Parallelly Tempered Generative Adversarial Nets: Toward Stabilized Gradients

TL;DR

This paper introduces a novel parallel tempering approach for GAN training that stabilizes gradients and mitigates mode collapse by leveraging tempered distributions, improving data synthesis quality and enabling fair data generation.

Contribution

The work proposes a new GAN training framework using parallel tempering with tempered distributions, reducing gradient variance and enhancing training stability compared to existing methods.

Findings

Outperforms existing training strategies in image and tabular data synthesis

Theoretically reduces gradient variance through tempered distributions

Enables fair synthetic data generation for trustworthy AI

Abstract

A generative adversarial network (GAN) has been a representative backbone model in generative artificial intelligence (AI) because of its powerful performance in capturing intricate data-generating processes.

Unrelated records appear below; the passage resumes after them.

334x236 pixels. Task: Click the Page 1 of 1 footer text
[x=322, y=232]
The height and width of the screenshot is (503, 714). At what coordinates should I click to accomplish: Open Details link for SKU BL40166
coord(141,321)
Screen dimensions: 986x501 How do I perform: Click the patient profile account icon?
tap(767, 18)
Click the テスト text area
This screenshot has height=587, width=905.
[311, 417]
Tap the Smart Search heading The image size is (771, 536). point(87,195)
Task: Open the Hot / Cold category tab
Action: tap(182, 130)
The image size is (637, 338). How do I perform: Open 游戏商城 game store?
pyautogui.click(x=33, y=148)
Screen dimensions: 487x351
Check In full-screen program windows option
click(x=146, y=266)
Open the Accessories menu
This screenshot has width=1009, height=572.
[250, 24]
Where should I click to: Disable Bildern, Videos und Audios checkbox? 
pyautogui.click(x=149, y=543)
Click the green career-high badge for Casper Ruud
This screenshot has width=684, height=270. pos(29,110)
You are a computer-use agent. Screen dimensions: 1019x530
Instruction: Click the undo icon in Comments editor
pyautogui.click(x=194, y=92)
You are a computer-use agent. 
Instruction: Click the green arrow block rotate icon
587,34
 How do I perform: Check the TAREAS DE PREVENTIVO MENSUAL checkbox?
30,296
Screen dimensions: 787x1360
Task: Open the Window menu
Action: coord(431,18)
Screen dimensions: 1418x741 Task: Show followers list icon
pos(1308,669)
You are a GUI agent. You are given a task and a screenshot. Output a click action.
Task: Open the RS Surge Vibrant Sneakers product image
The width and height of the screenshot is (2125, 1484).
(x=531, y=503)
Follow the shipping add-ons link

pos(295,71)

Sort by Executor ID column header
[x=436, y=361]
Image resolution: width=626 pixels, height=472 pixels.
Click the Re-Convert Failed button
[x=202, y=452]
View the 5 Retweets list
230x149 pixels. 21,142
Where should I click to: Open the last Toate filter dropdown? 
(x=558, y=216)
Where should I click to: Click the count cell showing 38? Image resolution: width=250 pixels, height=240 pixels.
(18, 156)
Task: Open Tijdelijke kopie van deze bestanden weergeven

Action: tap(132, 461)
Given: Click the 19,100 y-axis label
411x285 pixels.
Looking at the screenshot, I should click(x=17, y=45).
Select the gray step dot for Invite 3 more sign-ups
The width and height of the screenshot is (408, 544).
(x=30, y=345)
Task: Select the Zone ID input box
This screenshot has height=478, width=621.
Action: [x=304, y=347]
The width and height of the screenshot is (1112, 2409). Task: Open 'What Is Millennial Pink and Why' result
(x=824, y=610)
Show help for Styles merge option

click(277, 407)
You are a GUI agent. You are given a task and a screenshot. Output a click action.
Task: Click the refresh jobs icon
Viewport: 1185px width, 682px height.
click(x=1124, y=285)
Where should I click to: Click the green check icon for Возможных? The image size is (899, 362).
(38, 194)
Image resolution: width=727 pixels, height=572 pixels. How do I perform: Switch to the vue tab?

However, the GAN training is well-known for its notorious training instability, usually characterized by the occurrence of mode collapse. Through the lens of gradients' variance, this work particularly analyzes the training instability and inefficiency in the presence of mode collapse by linking it to multimodality in the target distribution. To ease the raised training issues from severe multimodality, we introduce a novel GAN training framework that leverages a series of tempered distributions produced via convex interpolation. With our newly developed GAN objective function, the generator can learn all the tempered distributions simultaneously, conceptually resonating with the parallel tempering in statistics. Our simulation studies demonstrate the superiority of our approach over existing popular training strategies in both image and tabular data synthesis. We theoretically analyze that such significant improvement can arise from reducing the variance of gradient estimates by using the tempered distributions. Finally, we further develop a variant of the proposed framework aimed at generating fair synthetic data which is one of the growing interests in the field of trustworthy AI.